> [Listed entries]:

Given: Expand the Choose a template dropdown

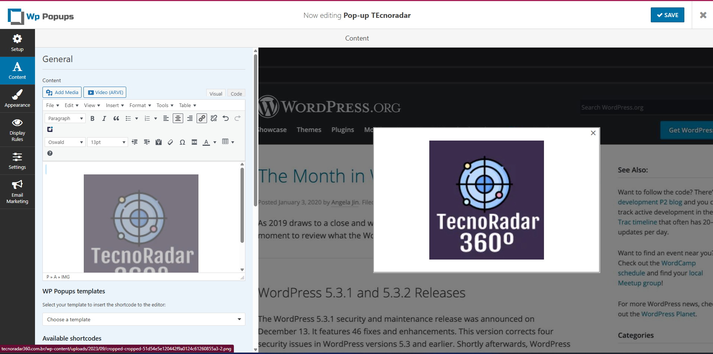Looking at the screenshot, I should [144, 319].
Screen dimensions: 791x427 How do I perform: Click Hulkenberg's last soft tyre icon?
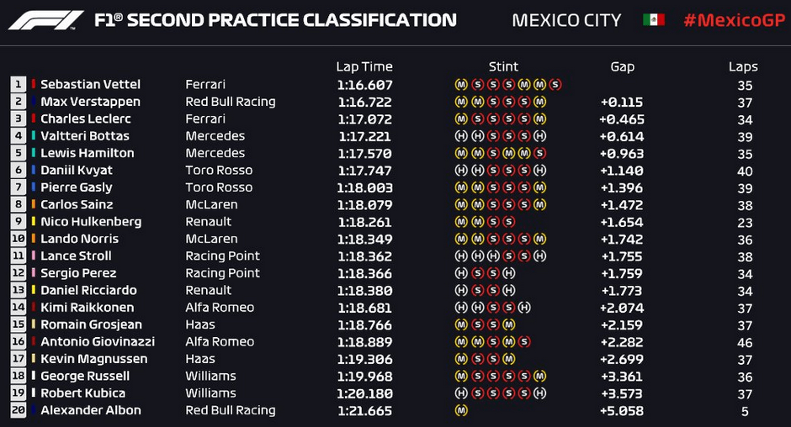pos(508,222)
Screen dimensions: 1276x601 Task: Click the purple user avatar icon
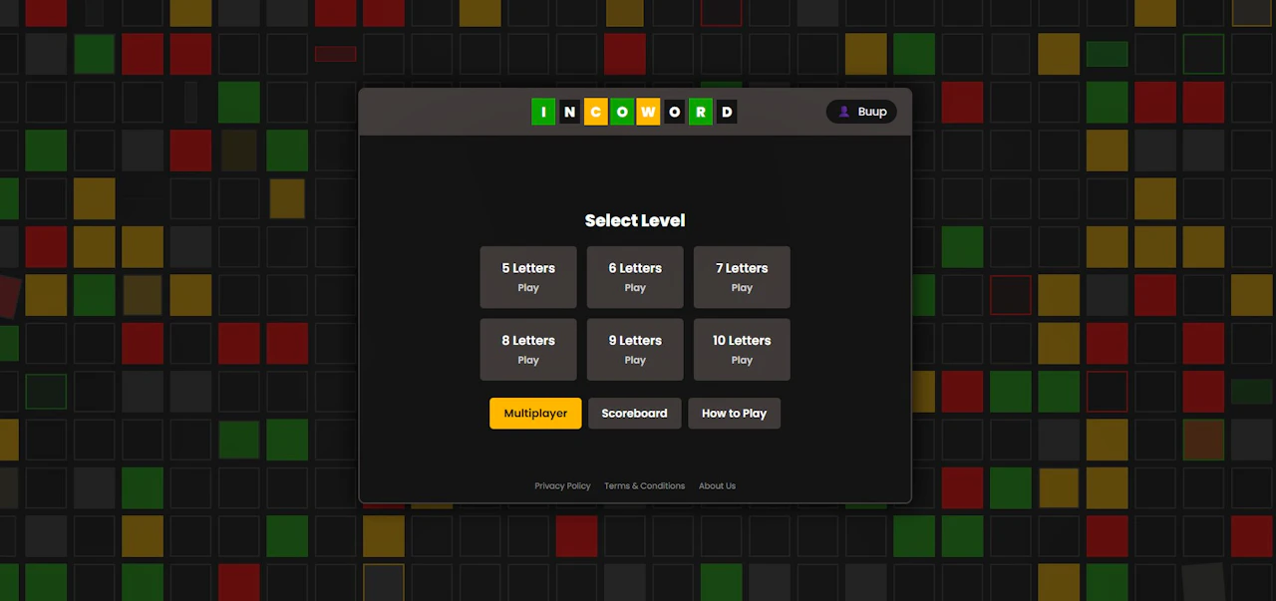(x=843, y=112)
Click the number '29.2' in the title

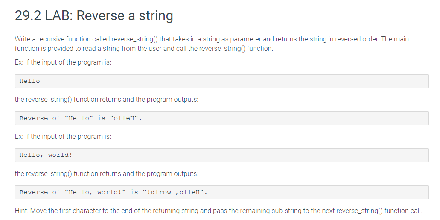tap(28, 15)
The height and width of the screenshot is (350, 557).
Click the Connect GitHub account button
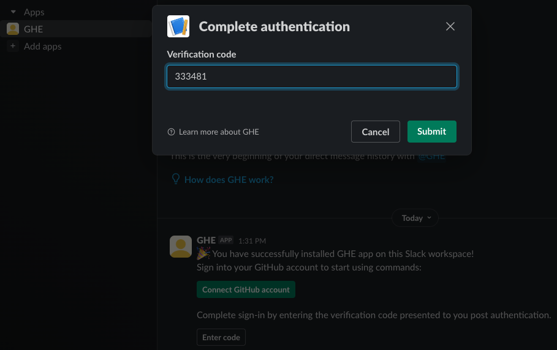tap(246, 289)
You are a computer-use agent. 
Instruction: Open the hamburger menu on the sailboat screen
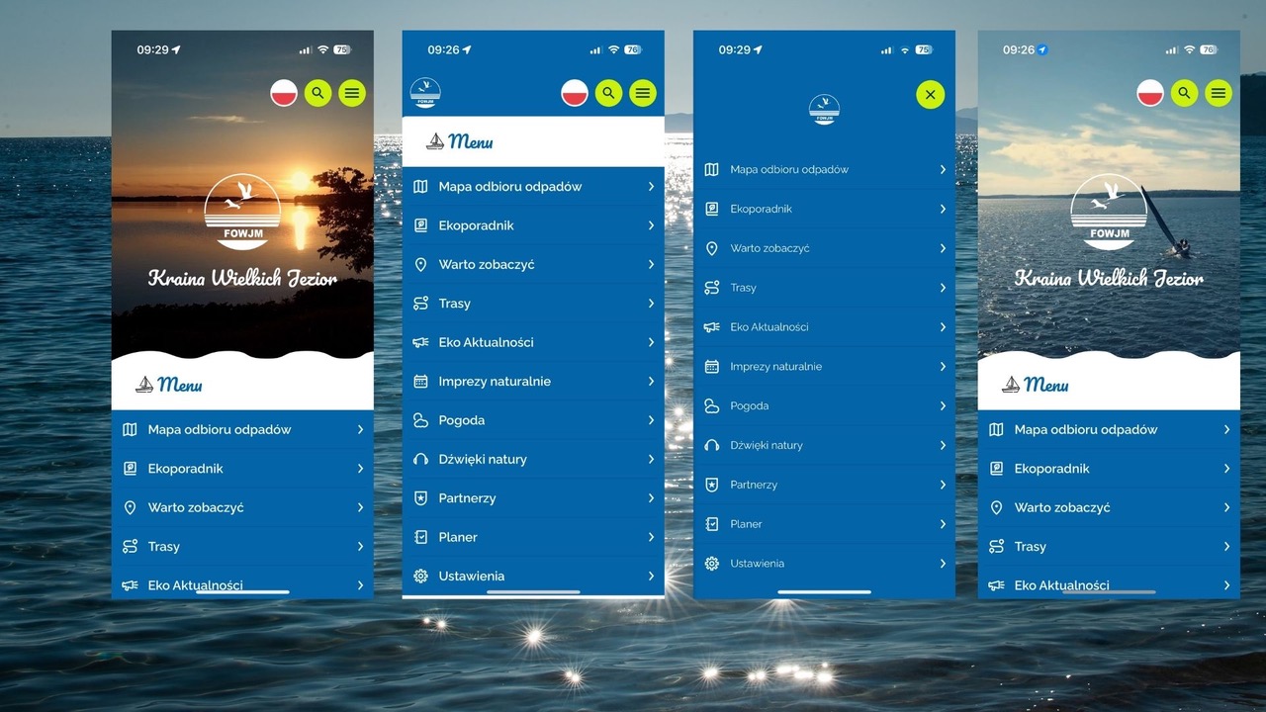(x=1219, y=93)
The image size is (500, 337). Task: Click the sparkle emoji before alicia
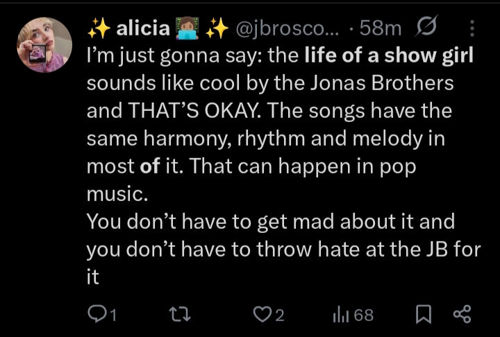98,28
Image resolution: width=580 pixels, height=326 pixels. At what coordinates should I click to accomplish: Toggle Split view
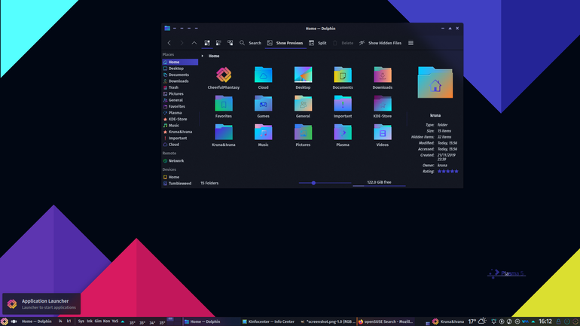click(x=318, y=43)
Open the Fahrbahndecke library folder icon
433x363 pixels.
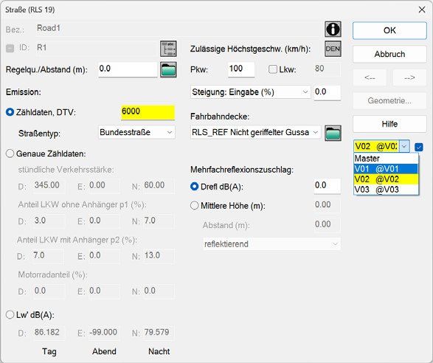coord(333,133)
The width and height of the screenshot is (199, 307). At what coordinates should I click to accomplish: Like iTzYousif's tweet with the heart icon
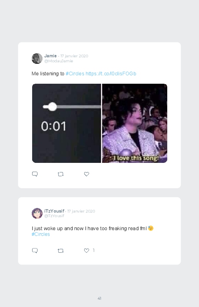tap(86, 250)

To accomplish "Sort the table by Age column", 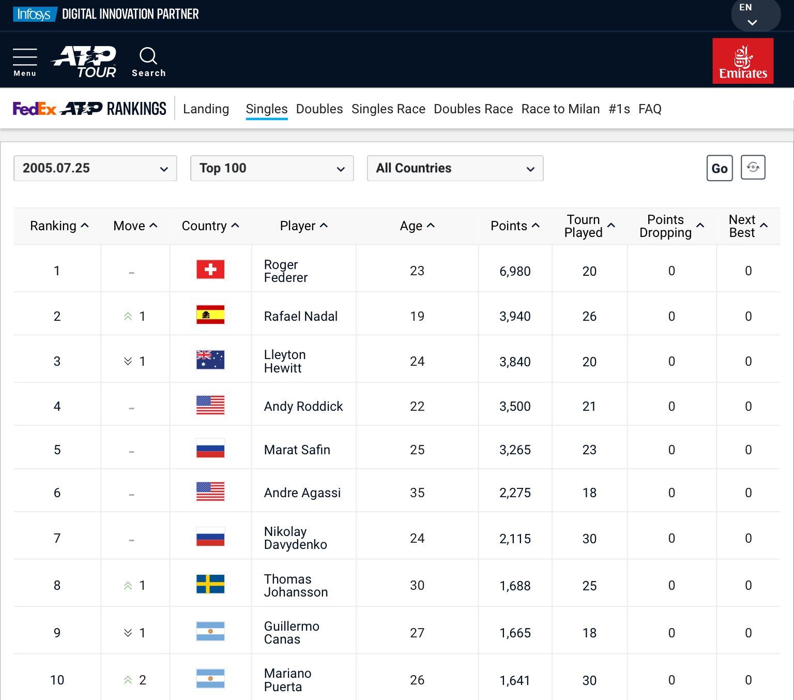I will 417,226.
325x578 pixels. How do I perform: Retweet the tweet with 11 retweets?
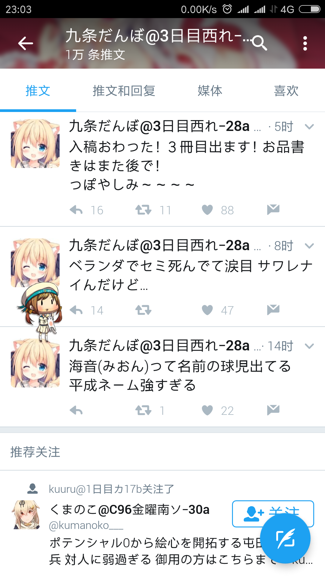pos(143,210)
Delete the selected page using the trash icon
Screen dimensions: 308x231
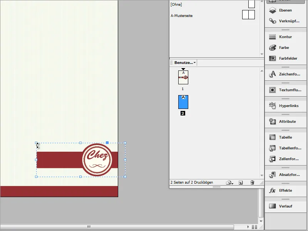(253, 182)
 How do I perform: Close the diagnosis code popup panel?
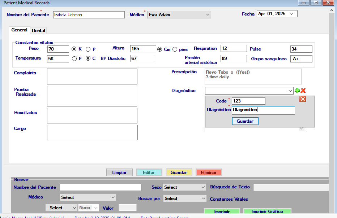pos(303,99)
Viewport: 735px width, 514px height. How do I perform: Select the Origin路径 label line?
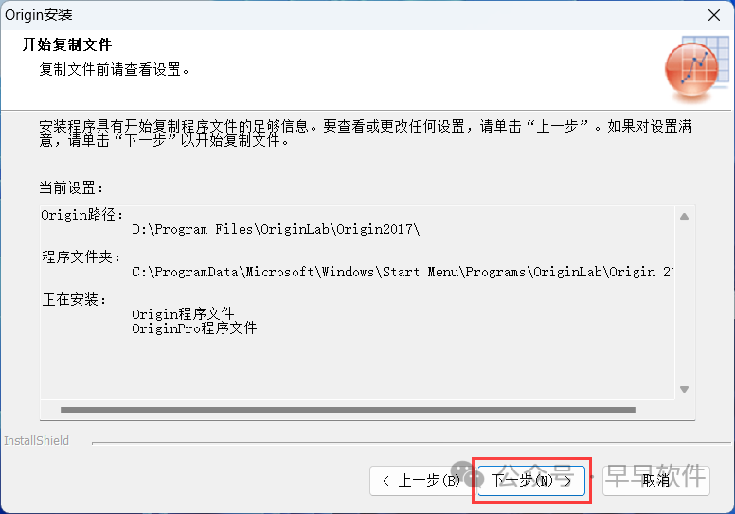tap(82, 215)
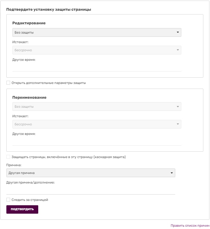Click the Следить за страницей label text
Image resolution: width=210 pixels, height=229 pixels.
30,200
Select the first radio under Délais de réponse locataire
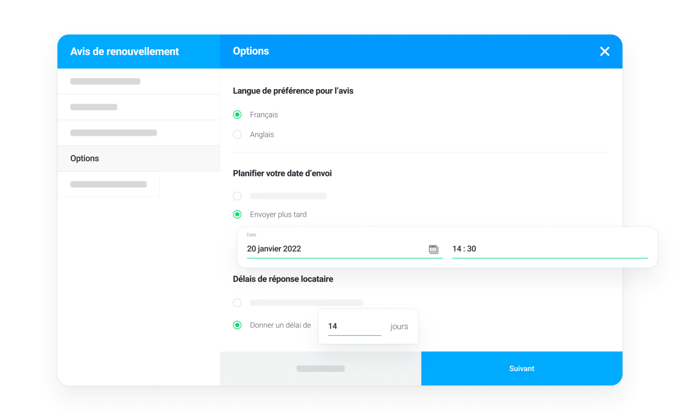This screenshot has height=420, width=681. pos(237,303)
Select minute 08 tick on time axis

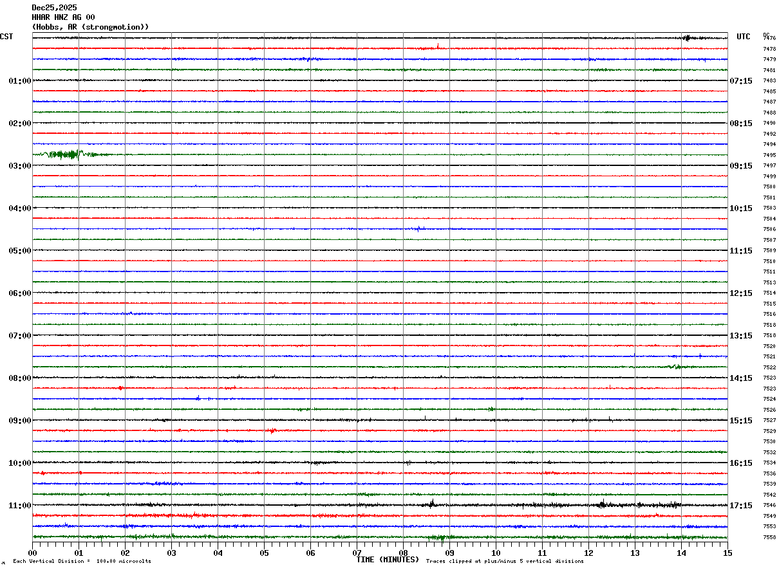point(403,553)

> [Description of the task]:
Each line from the one containing "Viewport: 735px width, 514px" through the last line of the entries above should be duplicated exactly, both included; leave out pictures and add nothing.

> [Response to the exercise]:
Viewport: 735px width, 514px height. How do I perform: Select the Origin路径 label line?
tap(82, 215)
Click the Следить за страницей label text
Image resolution: width=210 pixels, height=229 pixels.
30,200
Select the first radio under Délais de réponse locataire
This screenshot has height=420, width=681. pos(237,303)
Select minute 08 tick on time axis

point(403,553)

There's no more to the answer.